Liberals, by contrast, have been moving in the other direction over the last half-century, abandoning the idea that ideas can be powerful political tools.
I think in this instance she’s absolutely wrong. Primarily because of what she says shortly thereafter.
Here’s the key point right here.
The New Left reinvented that heritage in the 1960s. Instead of (or in addition to) Marx and Lenin, activists began to read Herbert Marcuse, C. Wright Mills, and Saul Alinsky. As new, more particular movements developed, the reading list grew to include feminists, African-Americans, and other traditionally excluded groups. This vastly enhanced the range of voices in the public sphere—one of the truly great revolutions in American intellectual politics. But it did little to create a single coherent language through which to maintain common cause. Instead, the left ended up with multiple “movement cultures,” most of them more focused on issue-oriented activism than on a common set of ideas.
This is where I feel she loses perspective. Contemporary liberalism differs so markedly from contemporary conservatism, because of the former’s focus on the value of of the individual. Liberalism has redefined itself as a politics that recognizes the complexity of society, the complexity of life, and thus cannot, and should not, pit one group against the other. Your cause is our cause, your rights are universal rights, and the plight of the smallest is the plight of the whole. It is utterly inclusive, often to the point of being somewhat ridiculous.
A complaint I have levied against liberal politics is that we can barely articulate a stance at a rally to give a unified voice. If you’ve been to a political protest in the last ten years you’d know that it’s not just about ending war, it’s about the plight of minorities, about Palestine, about Hurricane Katrina victims, about rape culture, about pot legalization. It’s a crazy quilt of issues, and everyone wanting their voice to be heard. But we liberals believe that our voices, no matter how small, should be heard, because all voices have value.

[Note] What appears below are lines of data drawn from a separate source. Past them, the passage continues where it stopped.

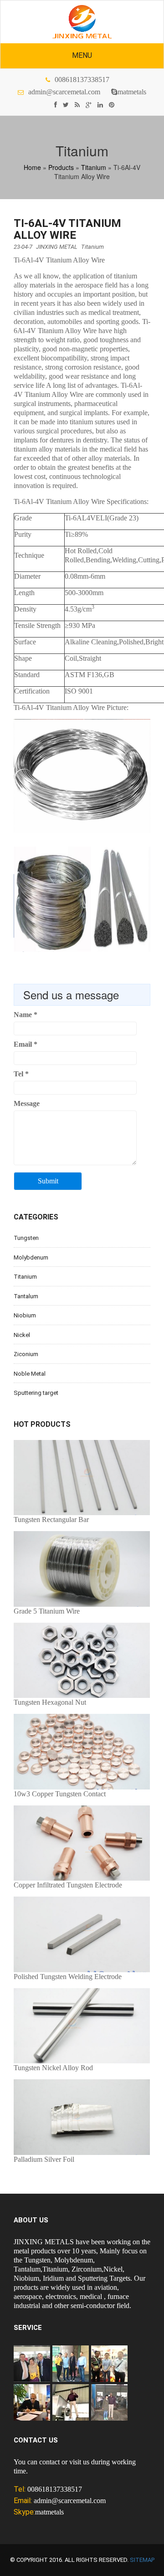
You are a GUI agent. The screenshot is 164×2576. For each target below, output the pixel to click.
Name (25, 1014)
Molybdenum (31, 1257)
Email (25, 1044)
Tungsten (26, 1237)
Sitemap (142, 2559)
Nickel (22, 1335)
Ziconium (26, 1354)
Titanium (93, 167)
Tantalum (26, 1296)
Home (32, 167)
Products (61, 167)
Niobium (25, 1315)
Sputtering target (36, 1392)
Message (27, 1103)
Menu (82, 55)
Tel (21, 1074)
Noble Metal (30, 1373)
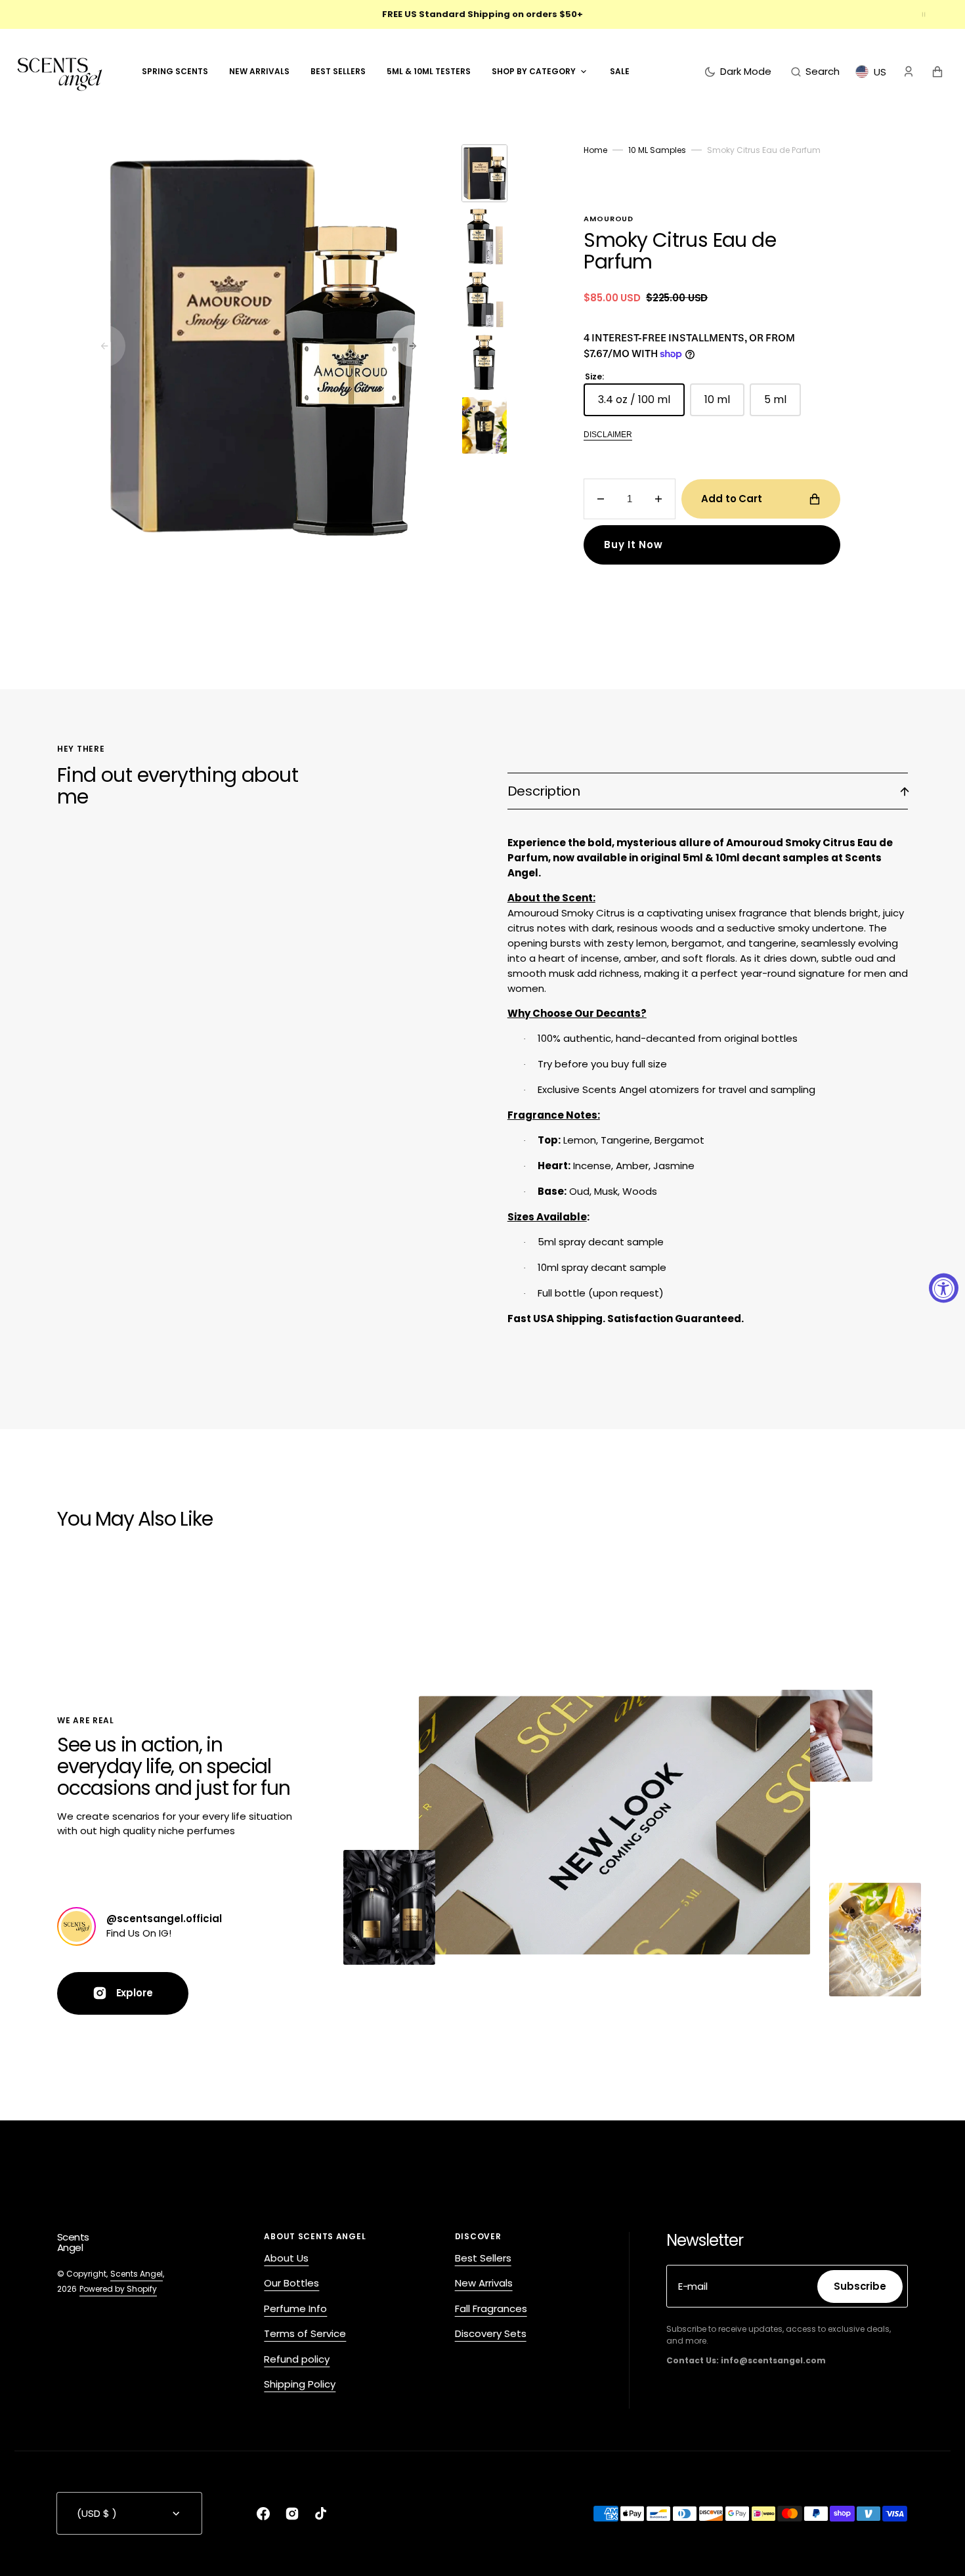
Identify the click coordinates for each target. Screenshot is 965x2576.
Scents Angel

So, how can we ever begin to develop a corpus of literature, to develop a “consistent message?” We can’t. It’s impossible. As Randall Munroe, very effectively, said yesterday “Human subcultures are nested fractally. There is no bottom.” There are further minority politics embedded deeper into every group. There are fringes on the fringe of the fringe. We just continue to dig deeper, excavate new layers of complexity, and say, “yes, you too are a part of us.” Once we’ve read through a vast body of feminist literature, we then look at different waves of feminism, and how that’s changed over time, and then look at challenges to each subsequent iteration, and then and then and then. The same is true of black studies, queer theory, any other ethnic, religious, and minority group that has ever, or may ever cross through here, and then the deal with the incredible new layers of reality that people are adding to their identities on a daily basis, otherkin, furries, polyamorists, cyberpeople, transhumanists, virtual people, who knows what else may come…
The homogeneity of thought that comes from a canon of literature is great for people who don’t want to have to think about the harsh, and complex realities associated with anyone’s lives other than their own. It allows them to develop a rigid sense of morality, a definite set of what is in and what is out, and allows for the crafting of legislative agendas that move through like clockwork, because they’re not bound up in the morass of having to explore how their ideology impacts anyone, and if it does, well, the fact that they “don’t get it” is reason enough to just let them go.
There is no liberal canon, because we can’t stop saying “Yes, we care. Your life is valid, and I want to understand you better.” The liberal canon is the library, and studying it is the work of a lifetime.